Welcome to the series on Irish writers of the fantastic. Swan River Press takes us on a tour through Ireland’s fantasy heritage.
“Up and down the streets I wandered till dawn grew gray, but no dawn arose in my heart, only black night for ever.” –
“Transmigration” (1900)
Dora Sigerson Shorter (1866-1918) was born in Clare Street, Dublin. Both of her parents were writers—her father was the noted surgeon and poet George Sigerson (1836-1925). In 1895 she married the English literary critic Clement King Shorter and relocated to London.

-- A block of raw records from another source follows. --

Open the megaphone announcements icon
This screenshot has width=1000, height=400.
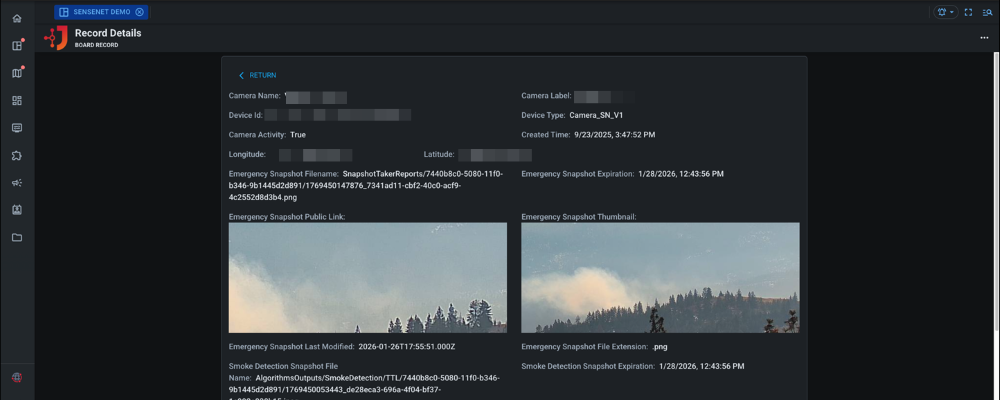click(16, 183)

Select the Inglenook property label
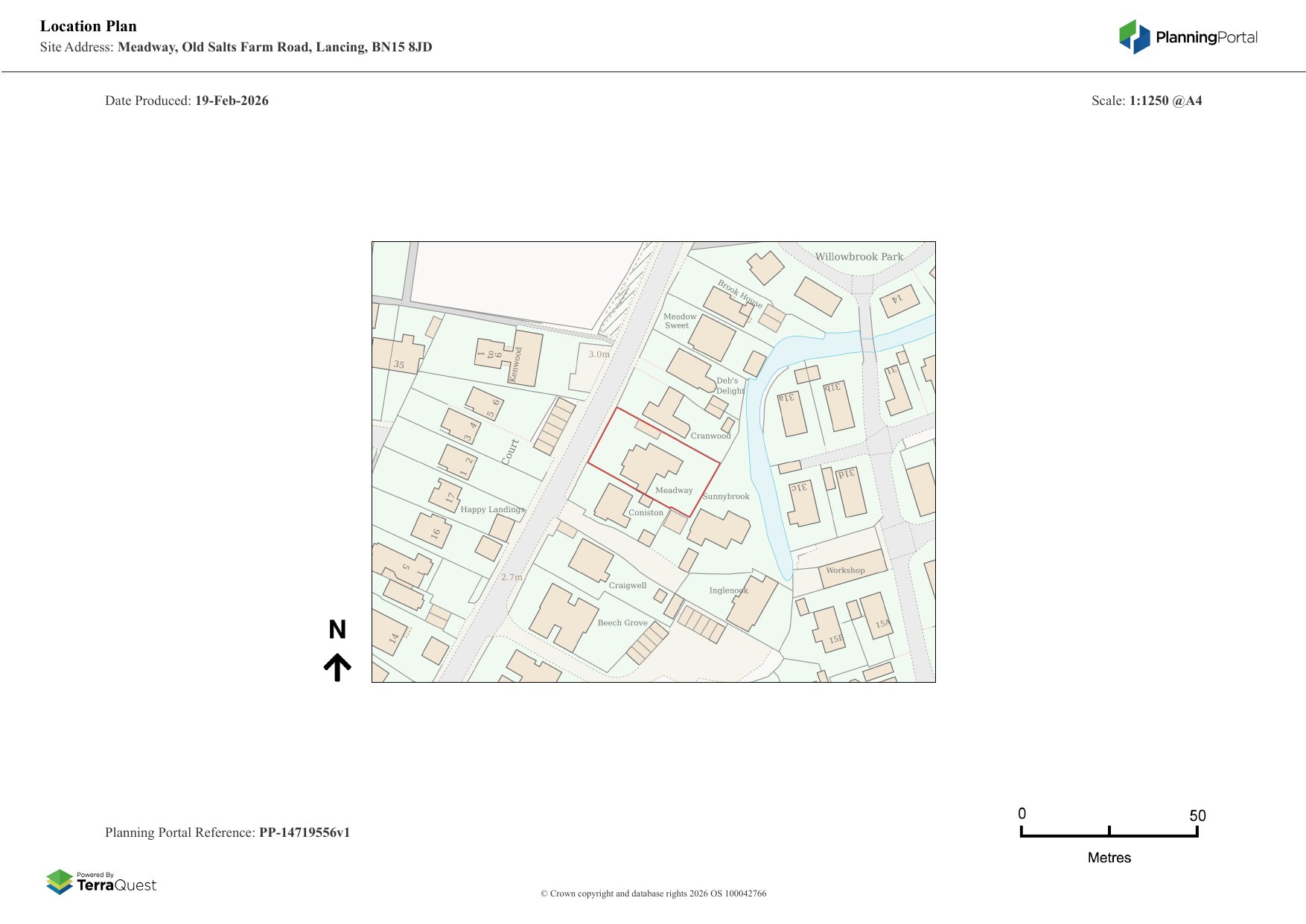728,590
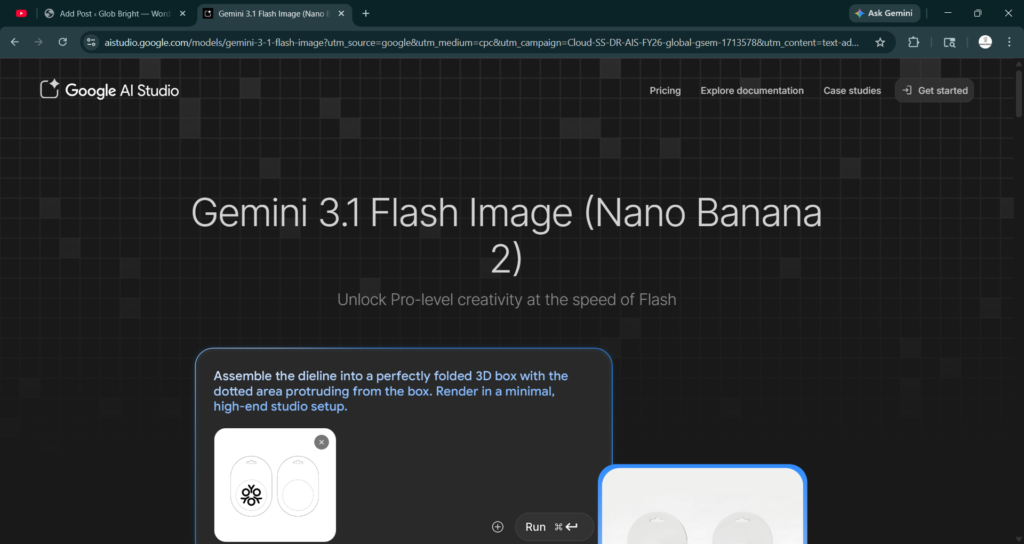This screenshot has width=1024, height=544.
Task: Close the Gemini 3.1 Flash Image tab
Action: (x=342, y=13)
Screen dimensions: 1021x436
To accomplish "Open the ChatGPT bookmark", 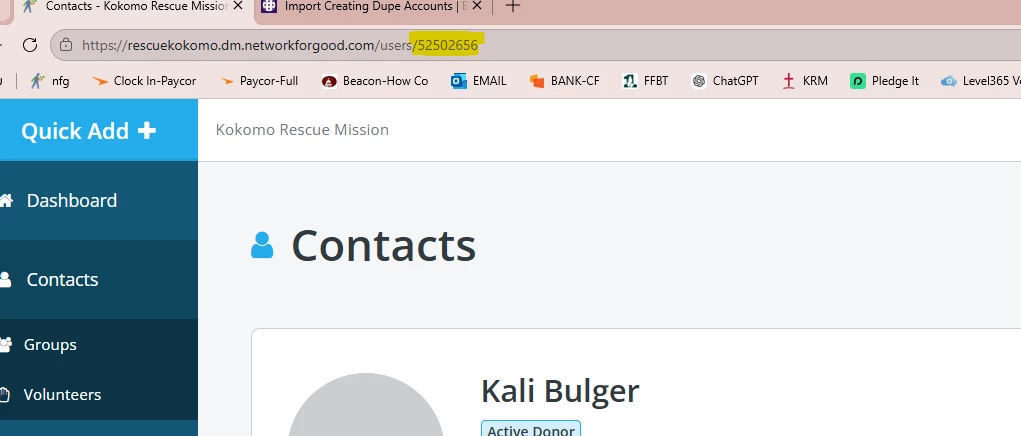I will click(725, 81).
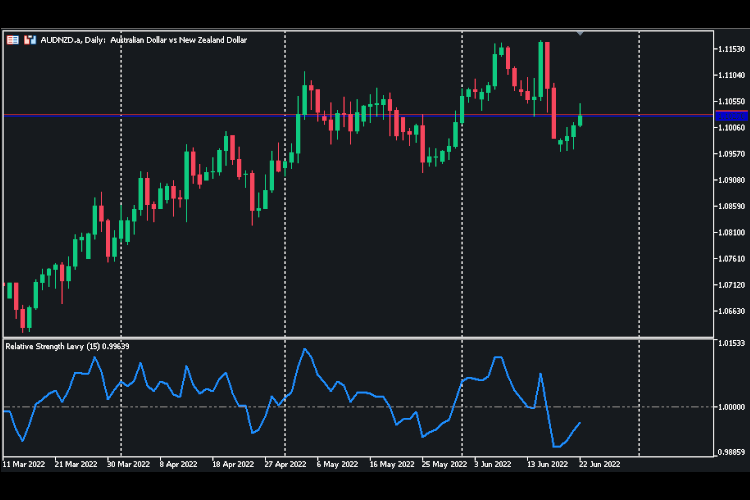Click the chart shift triangle marker at top
Screen dimensions: 750x500
pyautogui.click(x=580, y=33)
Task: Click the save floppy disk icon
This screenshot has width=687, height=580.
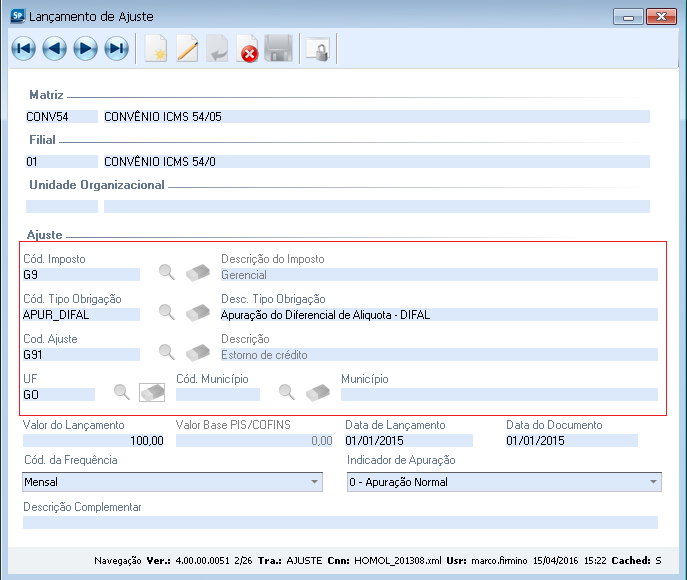Action: click(279, 49)
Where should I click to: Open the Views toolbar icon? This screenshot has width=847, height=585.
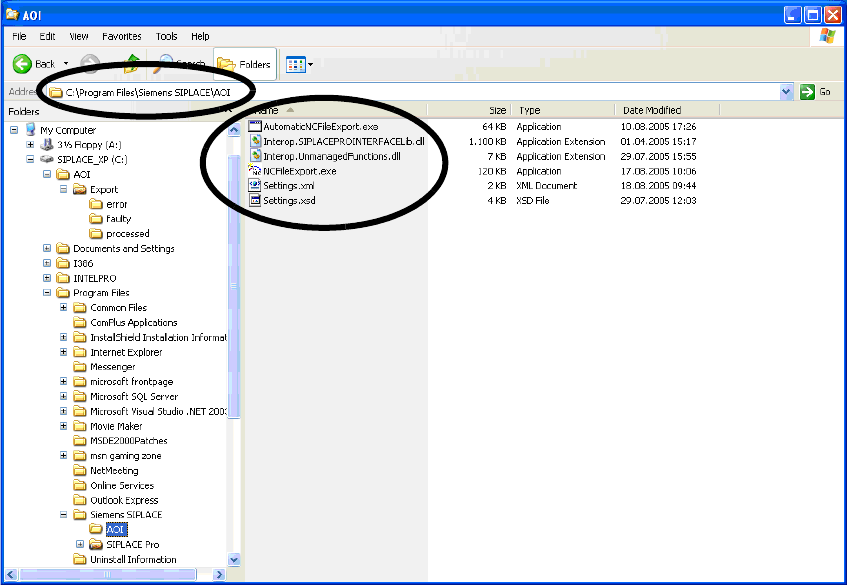[x=298, y=64]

Early in her career she contributed to magazines such as Irish Monthly and Samhain, and became friendly with the political activist Alice Furlong and the author Katharine Tynan. Shorter’s volumes of poetry include The Fairy Changeling (1897), Love of Ireland (1916), and the posthumously published Sixteen Dead Men and Other Poems of Easter Week (1919). Shorter died in St. John’s Woods, London, on 6 January 1918; Tynan later wrote that she “died of a broken heart” which she attributed to the 1916 executions. Although chiefly known for her poetry (and to a lesser extent as a sculptor) Shorter also wrote prose, including sketches collected in The Father Confessor: Stories of Danger and Death (1900). She is now regarded as a significant poet of the Irish Literary Revival.